That’s my whole life in a nutshell, be a good Maori and we whites will treat you like one of us, 55 years latter and I’m still treated with the same contempt that I was in Kindergarten
‘At uni, we’re expected to be good, lquiet Māori’ This article is spot on. I experienced these subtleties at Unitec between 2000 and 2010 at the Landscape Plant Science Faculty. I challenged tutors on their knowledge of things Maori. My exam results reflected the annoyance experienced by the people challenged. Very little recognition of my additional Maori perspective and historical content demonstrating ” local knowledge” in terms of whenua and natural resources.

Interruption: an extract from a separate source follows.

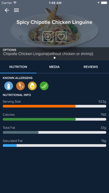Tap the plus add icon
Image resolution: width=109 pixels, height=193 pixels.
pos(48,37)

Hey I became more resilient to the ignorance of the mainstream. I am strong because of it.
I believe that change has to start with the fundamentals. We are told of an alleged systemic malaise that is associated with racism in New Zealand. I recognise this malaise and have done since I came to New Zealand in 1974. It disturbs me, now that free speech is freer than ever before what with social media and the necessary Internet carrier, that the simplest and most fundamental approaches to abolishing the systemic racist barriers towards Māori and Te Reo have never been addressed. Whenever I enter words in Te Reo Māori, here or in an app anywhere else on my PC or laptop in New Zealand, the words are always underlined with a squiggly red line. They show up as typos or miss-spelt words. The list of alternative spellings never include the words I want to enter. Why do we persist in ignoring this fundamental deficiency? First things first has always been my motto. I’m Scottish and so was my mother. She implored me, as a child, to deal with the fundamentals and I believe she is correct with this.
I can relate alot to what’s written here.